Speaking of which, keep your friends and neighbors in mind. Perhaps you could do some valuable work for them, and they might see fit to pay you $2,000 for it. Voilà! If you don't take any business deductions (who would want to, under the circumstances?), you've got just the right amount to put into your IRA. And possibly a child care credit, worth $40–$60 in reduced tax bite. You're in the gravy. (You won't get any marriage-tax deduction, by the way, because any IRA reduction reduces your "earned income" for figuring the marriage-tax break; a $2,000 IRA deduction will reduce $2,000 in earned income to zero.)
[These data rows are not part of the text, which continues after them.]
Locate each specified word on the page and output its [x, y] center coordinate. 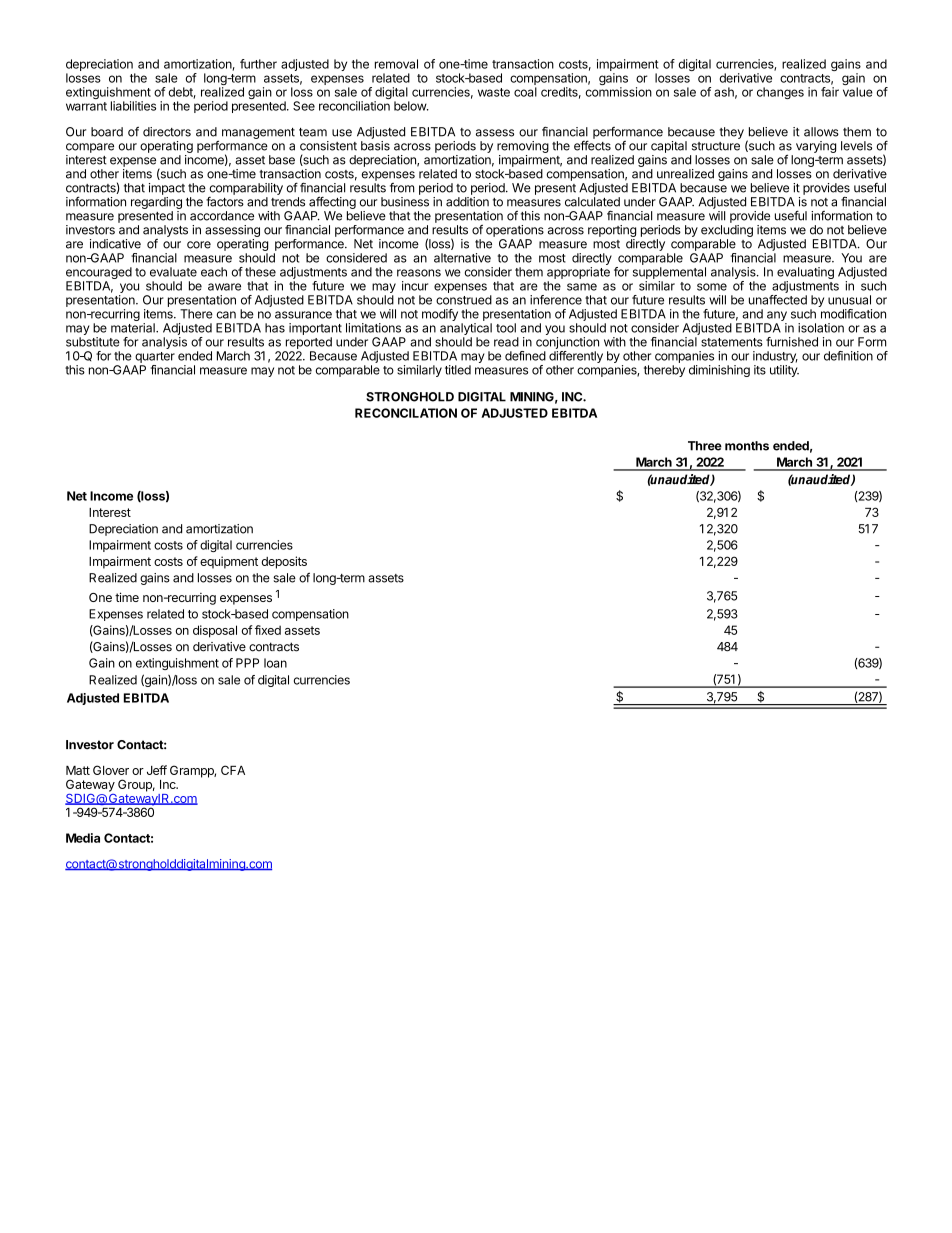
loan [275, 663]
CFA [233, 770]
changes [780, 93]
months [747, 446]
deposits [284, 562]
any [777, 316]
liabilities [133, 106]
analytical [466, 330]
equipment [229, 562]
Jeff [157, 770]
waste [494, 92]
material [134, 328]
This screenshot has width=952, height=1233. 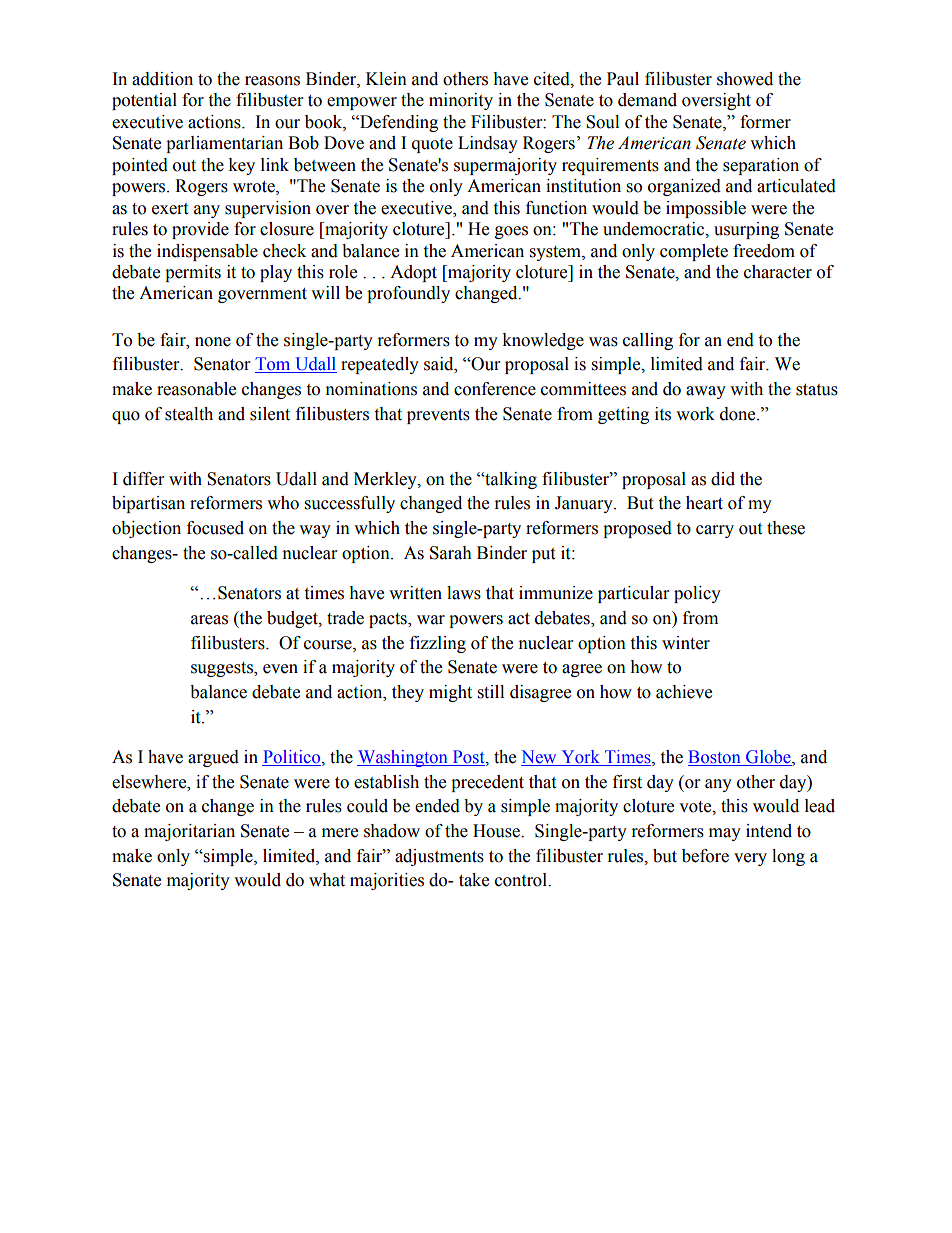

The IRS will of course attempt to label many such arrangements ineffective and possibly fraudulent. If you are doing real, useful work, they will get nowhere. Who is to say that we shouldn't get to know our friends and neighbors more and help them out with some honest work? For honest pay. Value-for-value exchanges, just like in Atlas Shrugged.

Just remember the IRA should not be with a bank, but rather with a brokerage house or the like, so that you can self-direct the account. Buy stuff like silver bonds, gold mining stocks, and so on—very good stuff, especially in view of the fact that all this is important to your retirement. After all, no one believes in the Social Security scam anymore.

Tim Condon is an attorney and tax specialist practicing in Florida.